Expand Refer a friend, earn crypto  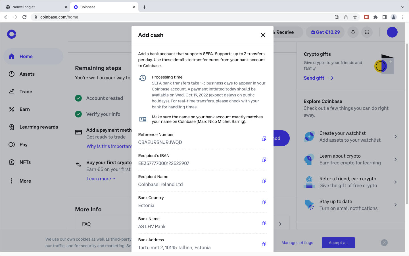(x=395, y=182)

· · · · ·

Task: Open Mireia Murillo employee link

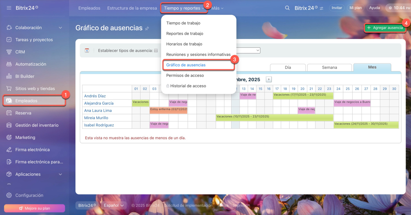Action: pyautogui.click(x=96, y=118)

· · · · ·

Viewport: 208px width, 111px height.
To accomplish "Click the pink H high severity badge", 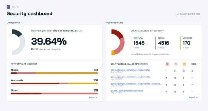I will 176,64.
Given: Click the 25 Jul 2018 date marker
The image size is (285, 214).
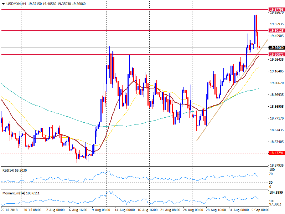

· · · · ·

WHAT YOU SHOULD DO:
In the entries above, the lines between the one holding "Given: Click the 25 Jul 2018 date marker" and the one holding "The image size is (285, 214).", inclusive, are to be printed exactly as written, and those alone.

YOUR RESPONSE:
Given: Click the 25 Jul 2018 date marker
The image size is (285, 214).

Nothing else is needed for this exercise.